The company that wants to pump underground water out of the Mojave Desert has entered into a joint venture that could create one of the largest hemp farms in California.
Cadiz Inc., the company that for years has wanted to pump groundwater from its desert aquifer in the Mojave Desert to various Southern California water agencies, is getting into the increasingly popular hemp industry.
The Los Angeles-based business recently signed a joint venture agreement with Glass House Farms Inc., a division of California Cannabis Enterprises in Long Beach, one of the largest cannabis and hemp companies in the United States.
The joint venture will be called SoCal Hemp Co., with profits to be divided evenly between the parent companies. SoCal Hemp will grow organic, industrial hemp on the 9,600 acres at the Cadiz Ranch near Twentynine Palms.
That property, which includes Cadiz’s aquifer, is in unincorporated San Bernardino County.
At build out, the farm will be the largest in San Bernardino County and potentially the largest in California. It would also create about 300 farmworker jobs to start with and add transportation and logistics jobs over time, making it a major source of employment in the Mojave Desert.
“We have the land and the water and they have the hemp,” said Courtney Degener, Cadiz’s vice president of external affairs. “Now we’ve decided to put both of them together.”
Besides an abundance of land and groundwater, Cadiz Ranch is also near rail, highway and distribution facilities. The desert is an ideal place to grow hemp because, compared to other crops, hemp requires little water.
With the passage of the 2018 U.S. Agricultural Improvement Act, which President Trump signed into law, it became legal to grow and market hemp in all 50 states for the first time since the 1930s.
Hemp is a first cousin of marijuana, but it doesn’t include the chemicals that cause a person to become intoxicated. Instead, it can be used to make multiple products, including rope, textiles, body-care products and other items, and there is a strong demand for them.
Total sales for hemp-derived items in the United States reached approximately $1.1 billion last year, and are expected to more than double that amount by 2020, according to New Frontier Data, an information firm in Washington, D.C. that focuses on the cannabis and hemp industries.
Brightfield Group, a Chicago market and intelligence firm that also specializes in the hemp and cannabis industries, recently reported that sales of hemp-related products are on pace to grow to $23.7 billion by the end of 2027.
The deeds to Cadiz’s desert properties originally included hemp as an approved product, said Scott Slater, the company’s chief executive officer, in the statement announcing the partnership with Glass House Farms.
The joint venture “makes perfect business sense” for Cadiz and its “holistic” land management plans, according to Slater.
“We see tremendous revenue potential for hemp, with the exploding market demand and our competitive advantage of being in California,” Slater said in the statement. “We can cost effectively, and legally, grow hemp outdoors in the sun without the traditional risks of farming in concentrated agricultural environments.”

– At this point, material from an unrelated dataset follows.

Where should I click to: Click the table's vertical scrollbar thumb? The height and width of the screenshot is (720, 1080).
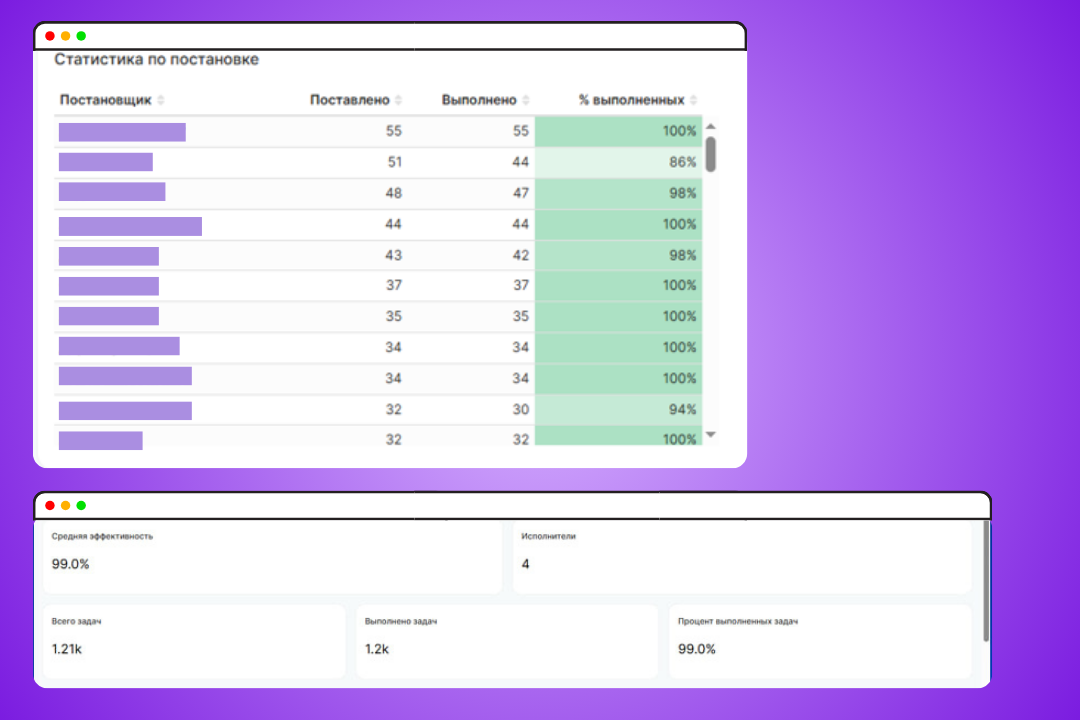pyautogui.click(x=711, y=154)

Slater was out of town last week and not available for further comment.
In June, Glass House Farms began an experimental program, growing hemp on five acres at the Cadiz Ranch. The plan is to expand that program to 60 acres, then to 1,280 acres and finally to about 9,600 acres, during the next three years.
Although still in its early stages, the pilot program has “buoyed confidence” that hemp can be grown on the site for commercial purposes, according to Cadiz.
This is not Cadiz’s first agricultural venture. It has grown grapes, citrus and other crops on the ranch site for more than 25 years, but the company is best known for its proposed Cadiz Valley Water Conservation, Recovery and Storage project.
That proposal, which has met strong resistance from the state, would pump billions of gallons of water every year from Cadiz’s desert aquifer to various Southern California markets, including parts of San Bernardino County.
The project would pump enough water to serve about 400,000 people. Opponents say the practice would take away the water supply used by desert wildlife, and that it would remove water from the ground too quickly.
While it’s too soon to talk numbers, SoCal Hemp could provide a boost to the local economy, said Jay Prag, professor of economics at Claremont Graduate University’s Drucker School of Management. “It’s a very good use of the land and the resources in that part of the desert, because it doesn’t take that much to grow hemp,” Prag said. “It could absolutely bring some jobs to that area, at a time when California and the Inland Empire aren’t adding a lot of agricultural jobs.”